O pessoal da restauração pode trabalhar com menos de 11 horas de descanso?

A Diretiva relativa ao Tempo de Trabalho permite uma derrogação para «hotéis, restaurantes e estabelecimentos análogos» (artigo 17.º, n.º 3, alínea a), mas apenas se o trabalhador receber um período equivalente de descanso compensatório, concedido o mais rapidamente possível após o descanso não usufruído (artigo 17.º, n.º 2). Sem essa compensação, a derrogação não é válida. A aplicação exata varia de país para país e de acordo coletivo para acordo coletivo.

A deslocação casa-trabalho conta como tempo de descanso?

Juridicamente, o período de descanso conta a partir do fim do turno até ao início do seguinte, independentemente do que acontece nesse intervalo — a deslocação casa-trabalho não encurta, portanto, o intervalo legal de descanso. Na prática, encurta sim a janela de sono que o trabalhador realmente tem: o tempo para ir para casa, relaxar, dormir, preparar-se de novo e voltar consome tudo desse mesmo intervalo. Essa distinção entre a conta legal e a conta prática está no centro deste artigo.

O que é o período de descanso semanal, e como se relaciona com a regra das 11 horas?

Além do descanso diário de 11 horas, existe um limite mínimo semanal de, pelo menos, 24 horas ininterruptas por cada período de sete dias (artigo 5.º). Essas 24 horas somam-se às 11 horas de descanso diário que, de qualquer forma, já têm de as anteceder ou suceder, o que na prática resulta em 35 horas consecutivas de descanso que têm de ser atingidas pelo menos uma vez por semana.

De quanto sono precisa realmente o pessoal da restauração?
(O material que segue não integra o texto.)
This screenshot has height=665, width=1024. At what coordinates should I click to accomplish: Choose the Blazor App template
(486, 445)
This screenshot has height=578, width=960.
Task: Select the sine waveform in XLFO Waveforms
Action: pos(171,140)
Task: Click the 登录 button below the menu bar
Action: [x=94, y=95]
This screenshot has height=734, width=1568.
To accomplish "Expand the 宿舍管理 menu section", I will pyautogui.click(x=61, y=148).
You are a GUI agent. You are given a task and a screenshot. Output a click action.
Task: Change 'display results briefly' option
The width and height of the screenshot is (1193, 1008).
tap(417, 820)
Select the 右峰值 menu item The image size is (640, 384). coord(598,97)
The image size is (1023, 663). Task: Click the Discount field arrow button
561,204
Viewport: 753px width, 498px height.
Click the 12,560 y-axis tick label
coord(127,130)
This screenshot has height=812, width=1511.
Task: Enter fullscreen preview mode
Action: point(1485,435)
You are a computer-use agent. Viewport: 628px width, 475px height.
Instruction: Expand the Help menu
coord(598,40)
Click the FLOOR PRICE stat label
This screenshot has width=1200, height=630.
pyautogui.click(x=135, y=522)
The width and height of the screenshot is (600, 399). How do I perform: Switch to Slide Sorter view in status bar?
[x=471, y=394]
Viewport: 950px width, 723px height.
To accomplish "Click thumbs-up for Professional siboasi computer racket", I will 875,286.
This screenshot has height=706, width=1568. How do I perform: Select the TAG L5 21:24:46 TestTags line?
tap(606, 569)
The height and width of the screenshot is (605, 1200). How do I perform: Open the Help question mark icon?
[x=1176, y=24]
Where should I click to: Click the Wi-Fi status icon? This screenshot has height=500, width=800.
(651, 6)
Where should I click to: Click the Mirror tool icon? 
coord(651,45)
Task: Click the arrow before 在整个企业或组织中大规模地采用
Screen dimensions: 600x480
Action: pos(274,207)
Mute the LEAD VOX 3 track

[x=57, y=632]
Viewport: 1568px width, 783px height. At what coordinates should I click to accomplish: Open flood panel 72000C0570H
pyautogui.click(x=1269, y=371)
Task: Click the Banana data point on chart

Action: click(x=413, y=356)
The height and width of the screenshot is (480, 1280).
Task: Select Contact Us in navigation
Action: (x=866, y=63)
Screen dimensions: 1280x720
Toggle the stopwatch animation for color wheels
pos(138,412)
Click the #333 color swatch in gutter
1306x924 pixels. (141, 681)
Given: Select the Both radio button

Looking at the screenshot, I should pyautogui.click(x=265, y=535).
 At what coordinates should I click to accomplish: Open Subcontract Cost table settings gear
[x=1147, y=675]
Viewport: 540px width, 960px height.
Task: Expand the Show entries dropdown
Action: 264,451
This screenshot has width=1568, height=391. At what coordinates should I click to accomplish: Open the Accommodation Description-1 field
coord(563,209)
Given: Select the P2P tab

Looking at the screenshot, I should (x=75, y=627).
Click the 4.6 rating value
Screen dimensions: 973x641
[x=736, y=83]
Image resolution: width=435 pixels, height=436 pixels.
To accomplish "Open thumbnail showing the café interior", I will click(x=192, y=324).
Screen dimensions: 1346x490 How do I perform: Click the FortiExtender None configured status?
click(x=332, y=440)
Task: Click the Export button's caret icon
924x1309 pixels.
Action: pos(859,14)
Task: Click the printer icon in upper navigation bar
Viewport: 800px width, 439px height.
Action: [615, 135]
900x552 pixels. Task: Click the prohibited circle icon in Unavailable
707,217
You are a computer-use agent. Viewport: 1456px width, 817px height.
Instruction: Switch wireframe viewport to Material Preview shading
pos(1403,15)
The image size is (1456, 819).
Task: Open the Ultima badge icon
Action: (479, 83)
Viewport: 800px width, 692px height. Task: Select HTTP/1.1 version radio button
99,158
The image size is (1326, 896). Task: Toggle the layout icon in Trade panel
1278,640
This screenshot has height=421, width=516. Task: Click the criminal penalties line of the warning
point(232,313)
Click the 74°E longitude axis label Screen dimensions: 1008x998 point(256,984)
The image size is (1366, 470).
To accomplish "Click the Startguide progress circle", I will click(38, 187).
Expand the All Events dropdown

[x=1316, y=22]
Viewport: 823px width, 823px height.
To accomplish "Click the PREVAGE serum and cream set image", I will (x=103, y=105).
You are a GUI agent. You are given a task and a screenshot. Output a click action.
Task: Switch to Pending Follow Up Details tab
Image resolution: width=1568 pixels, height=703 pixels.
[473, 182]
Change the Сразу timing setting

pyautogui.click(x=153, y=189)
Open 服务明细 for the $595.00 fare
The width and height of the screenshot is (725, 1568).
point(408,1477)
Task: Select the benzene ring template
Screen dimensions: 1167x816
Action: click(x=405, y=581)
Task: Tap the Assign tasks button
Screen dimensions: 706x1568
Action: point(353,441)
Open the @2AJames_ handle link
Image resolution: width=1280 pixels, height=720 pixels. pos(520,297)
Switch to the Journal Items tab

Os investigadores do sono utilizam normalmente, para um adulto, uma faixa recomendada de 7 a 9 horas por noite. Trata-se de uma recomendação médica, não de uma norma legal — mas é o padrão contra o qual a janela prática de sono deste artigo é medida, porque uma escala que apenas cumpre as 11 horas legais muitas vezes ainda não atinge essas 7 horas depois de descontar a deslocação casa-trabalho e o tempo para relaxar.